● **What to do**
Go to the line holding "Recherche (88, 327)" in the entries below and write out exactly every line down to and including the line holding "[Accès au portail Thesauri] (108, 125)".

● **The data**
☆ ☆ ☆

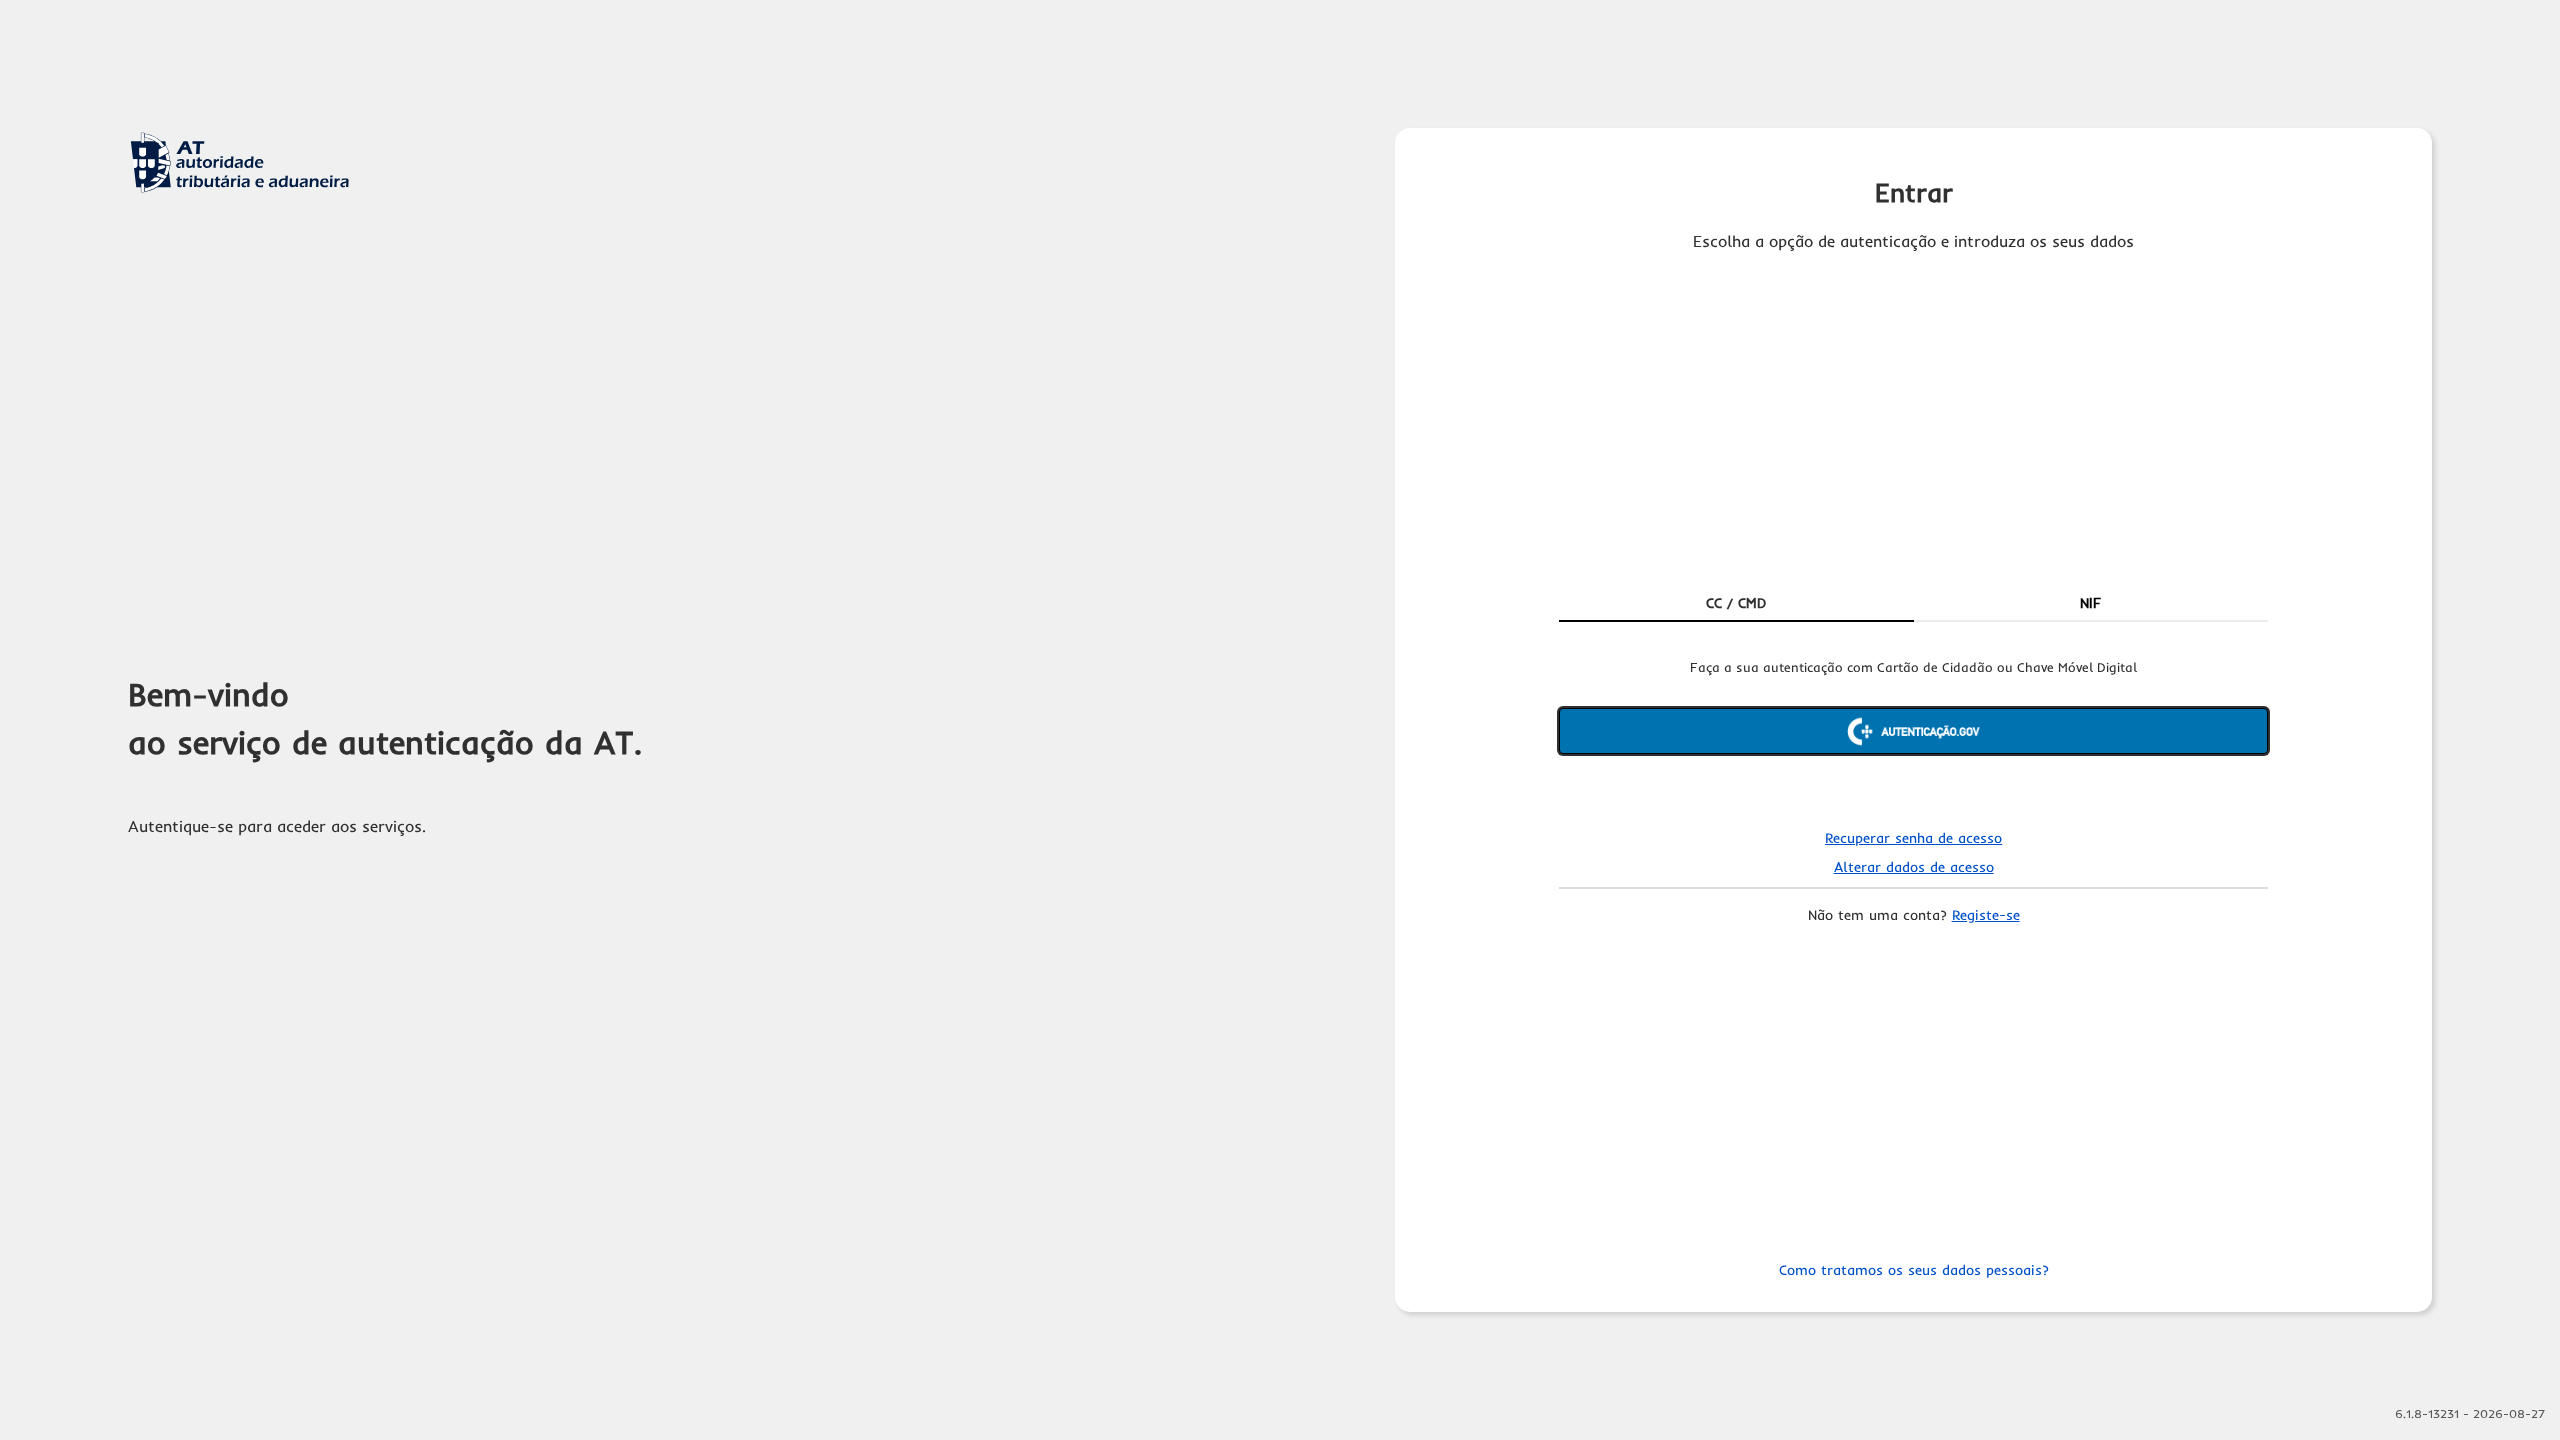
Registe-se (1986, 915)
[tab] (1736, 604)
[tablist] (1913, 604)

☆ ☆ ☆

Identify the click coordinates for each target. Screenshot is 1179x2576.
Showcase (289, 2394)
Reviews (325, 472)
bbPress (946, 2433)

☆ ☆ ☆

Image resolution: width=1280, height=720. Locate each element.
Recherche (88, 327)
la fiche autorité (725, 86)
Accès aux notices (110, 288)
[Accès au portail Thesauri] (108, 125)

☆ ☆ ☆

● **Solution for this problem**
Recherche (88, 327)
la fiche autorité (725, 86)
Accès aux notices (110, 288)
[Accès au portail Thesauri] (108, 125)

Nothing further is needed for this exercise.